[What to produce]: From the first line of the data below through the line holding "Click the DEFAULT badge on Conductor agent", output each line exactly and leave the pictures out.

┄┄┄┄┄┄

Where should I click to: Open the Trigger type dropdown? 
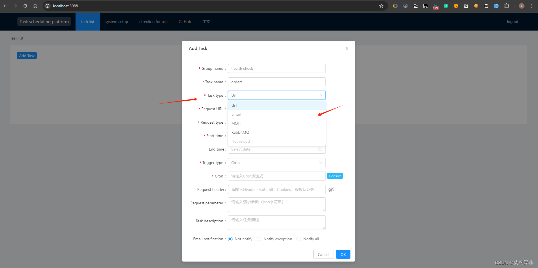[x=276, y=163]
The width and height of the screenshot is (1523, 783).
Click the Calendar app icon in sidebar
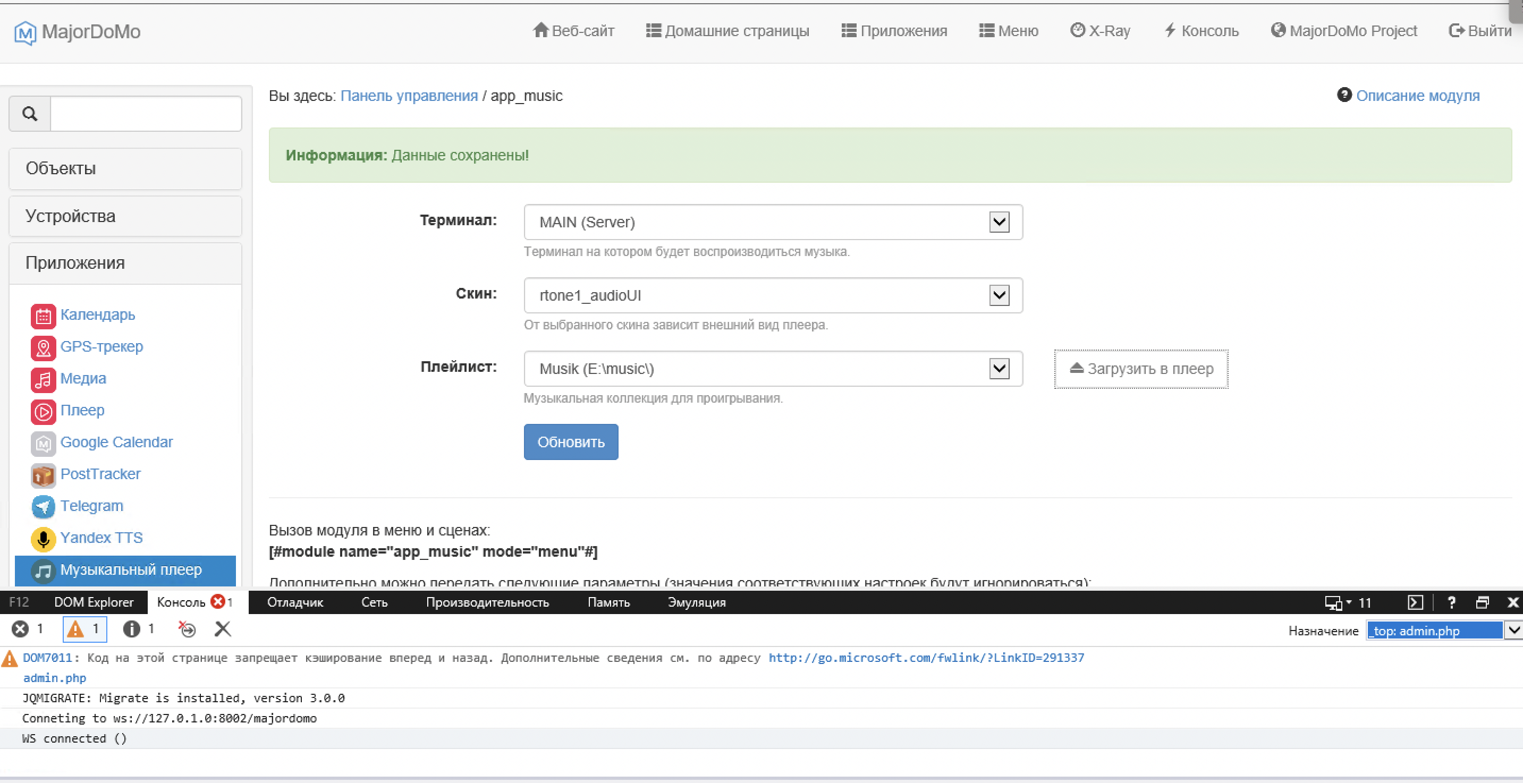(43, 316)
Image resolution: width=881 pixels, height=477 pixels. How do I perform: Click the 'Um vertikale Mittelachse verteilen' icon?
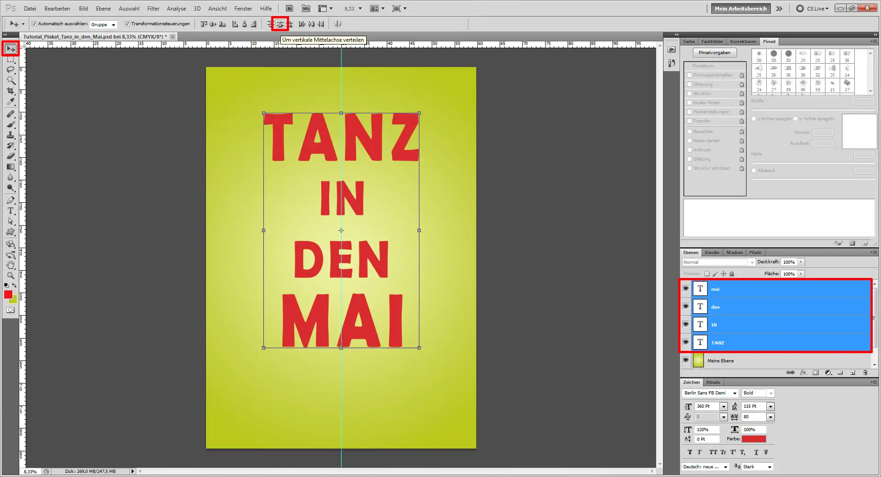coord(279,24)
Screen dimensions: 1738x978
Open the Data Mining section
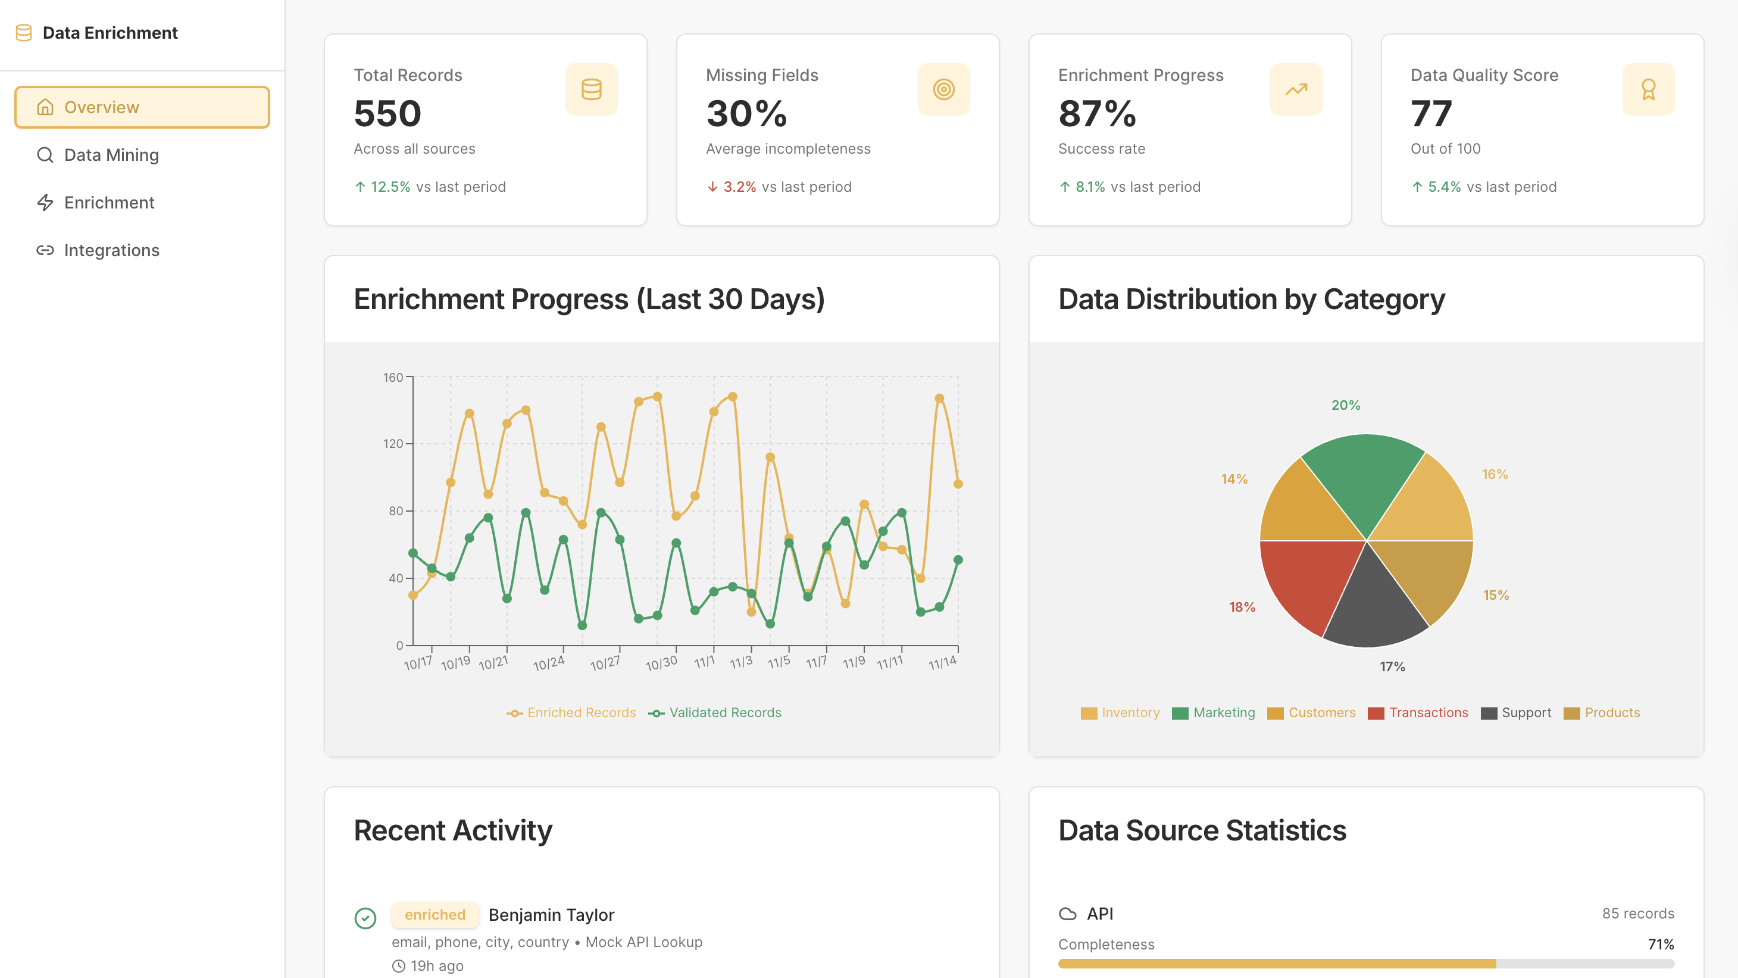[x=111, y=155]
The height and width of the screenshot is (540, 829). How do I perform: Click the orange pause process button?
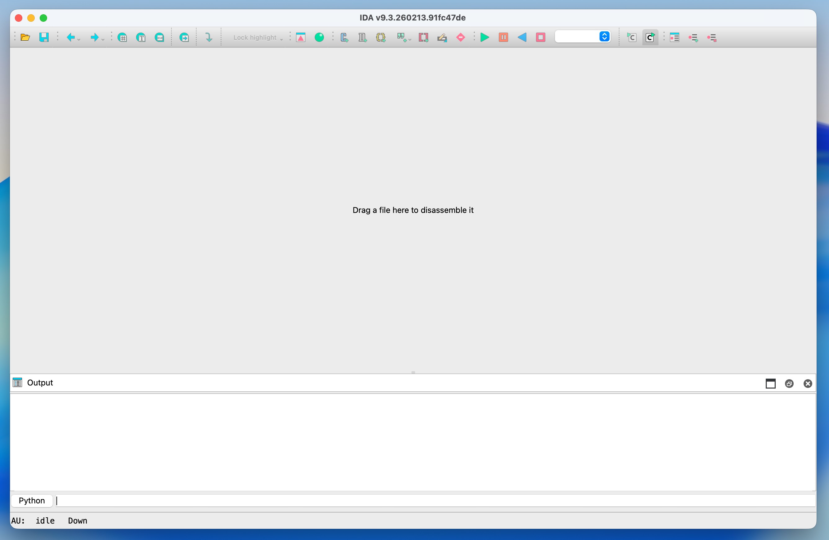tap(503, 37)
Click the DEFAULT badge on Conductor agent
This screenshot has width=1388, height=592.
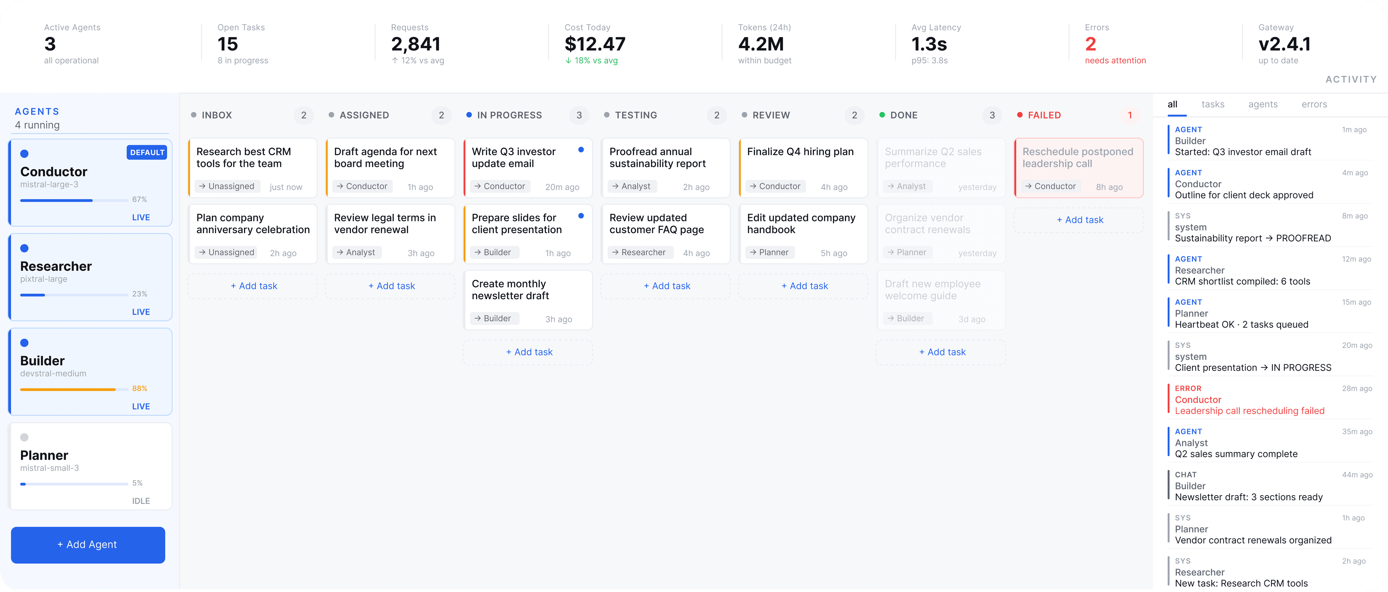pos(147,152)
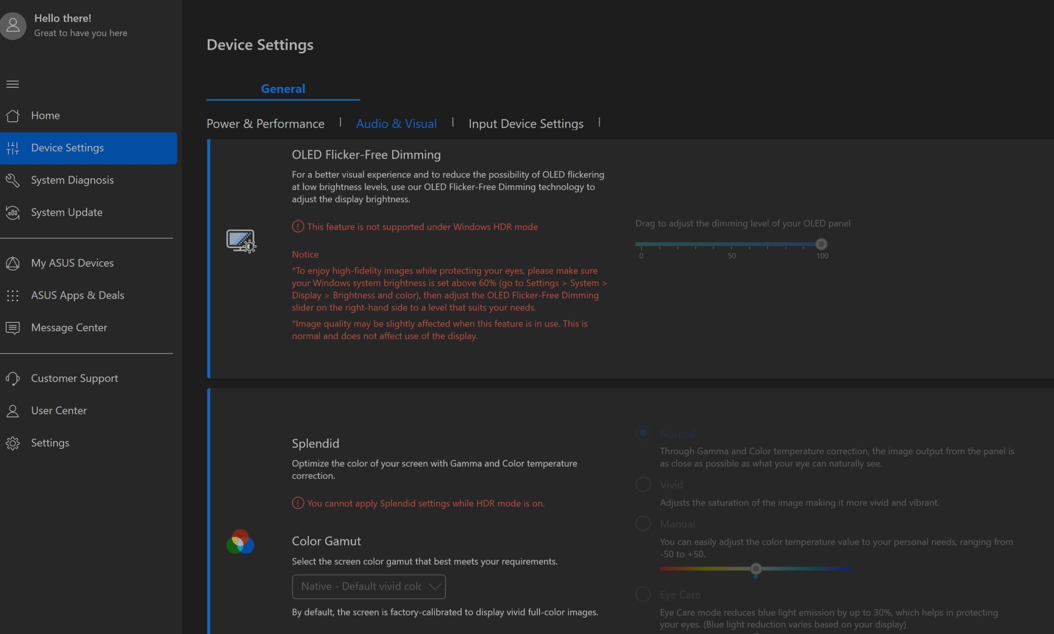Click ASUS Apps & Deals grid icon
The height and width of the screenshot is (634, 1054).
point(13,295)
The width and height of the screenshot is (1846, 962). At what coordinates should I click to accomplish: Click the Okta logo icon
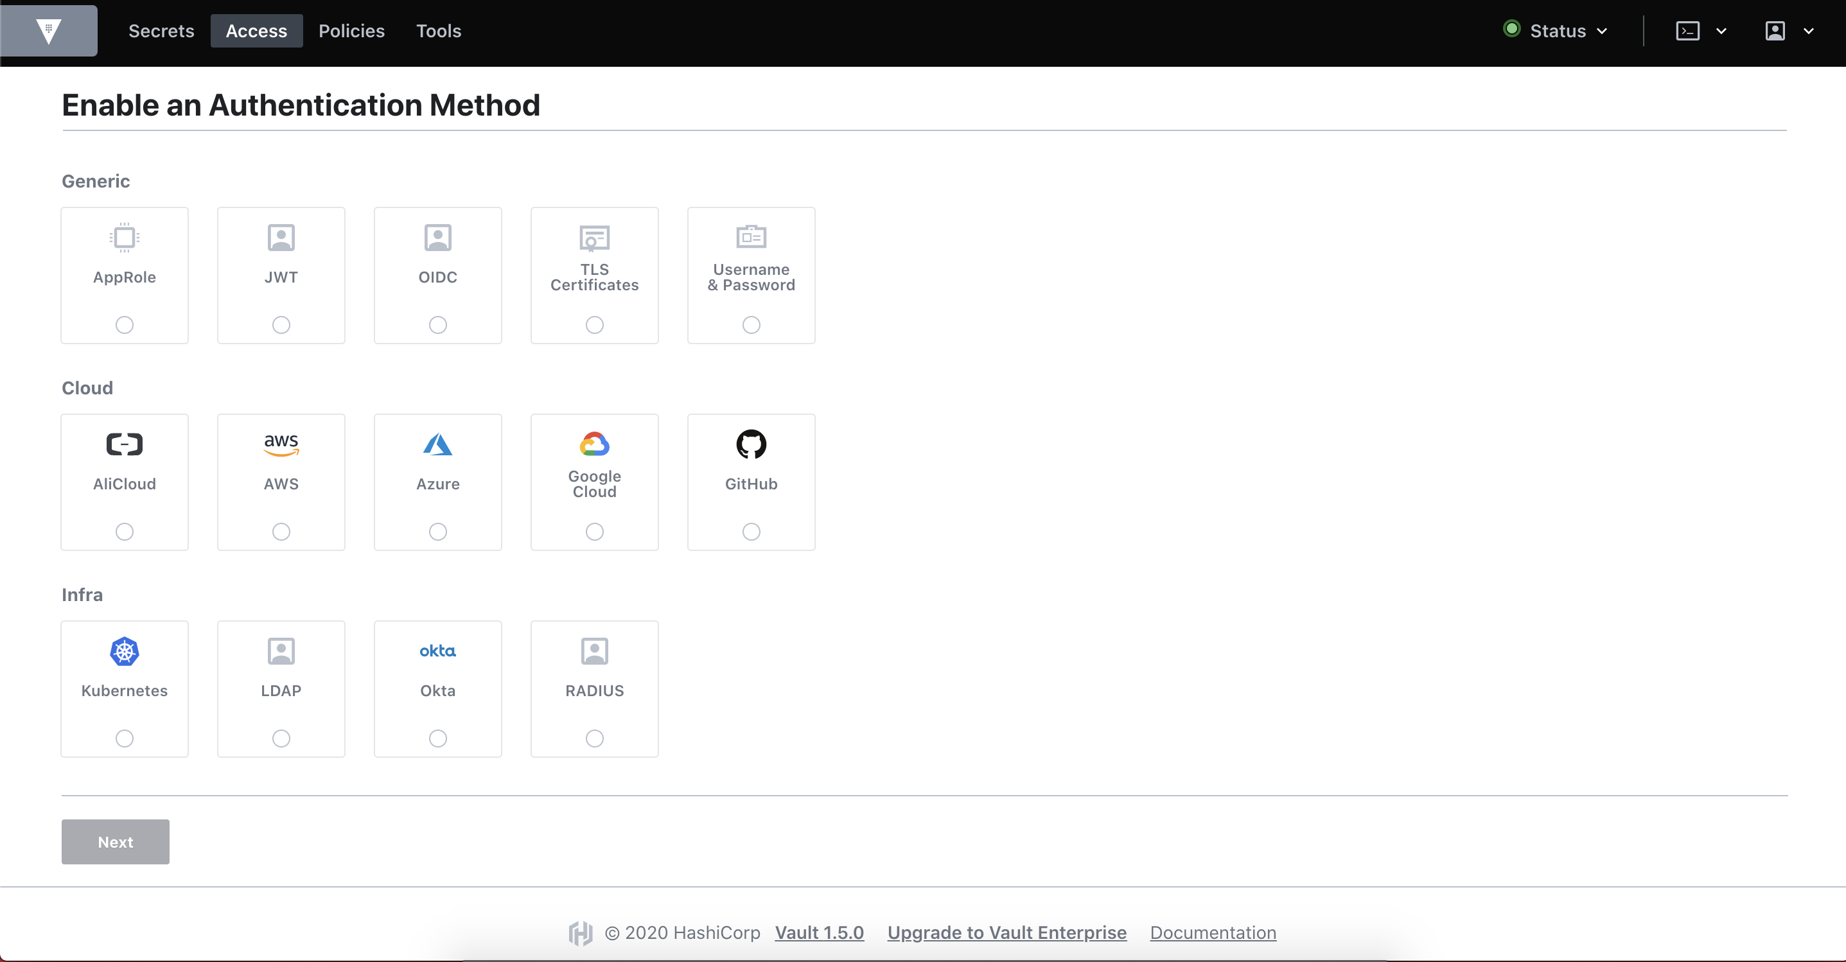pyautogui.click(x=437, y=650)
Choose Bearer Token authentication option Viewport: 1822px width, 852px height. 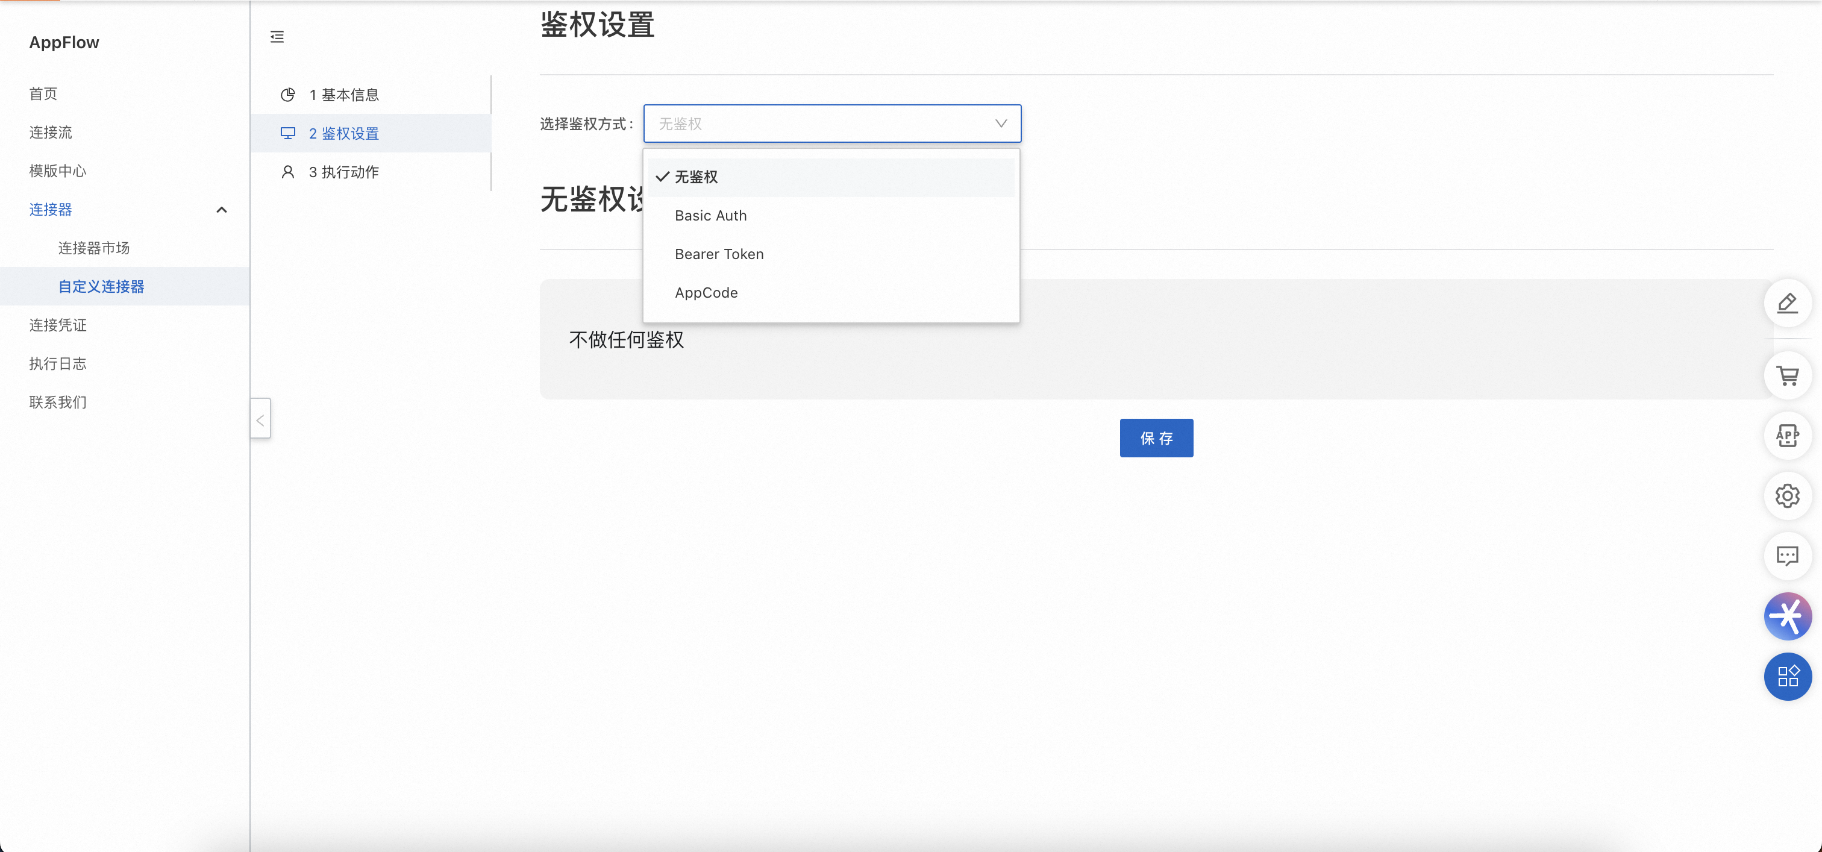[719, 254]
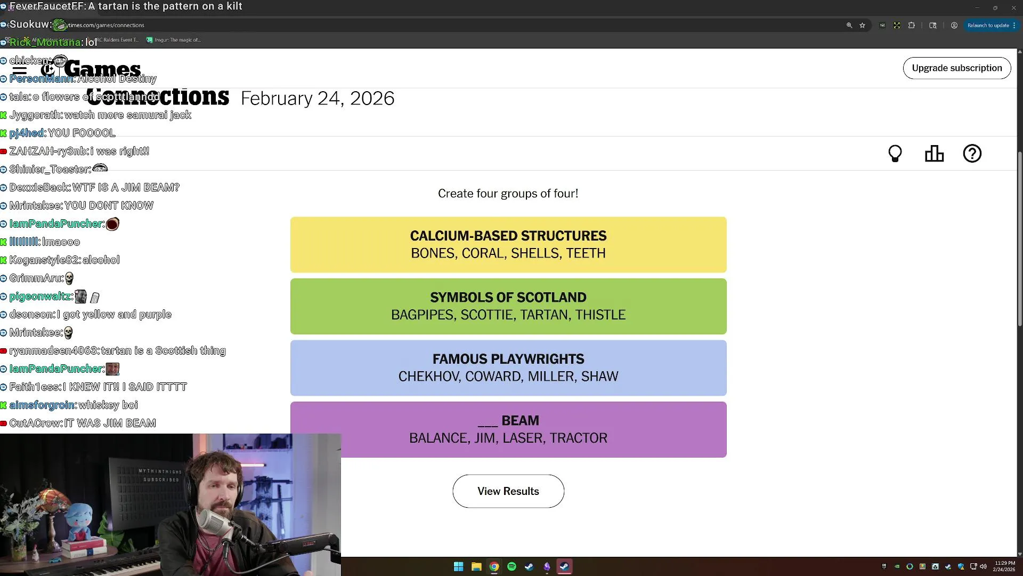
Task: Open the help question mark icon
Action: click(x=972, y=154)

┄┄┄┄┄┄

[Reply]:
Where should I click to: Open the Trigger type dropdown? 
[x=276, y=163]
The width and height of the screenshot is (1523, 783).
Click the Calendar app icon in sidebar
(43, 316)
Image resolution: width=881 pixels, height=477 pixels. How do I perform: Click the 'Um vertikale Mittelachse verteilen' icon?
coord(279,24)
Screen dimensions: 1738x978
Open the Data Mining section
[x=111, y=155]
The height and width of the screenshot is (540, 829). How do I perform: Click the orange pause process button?
tap(503, 37)
Click the DEFAULT badge on Conductor agent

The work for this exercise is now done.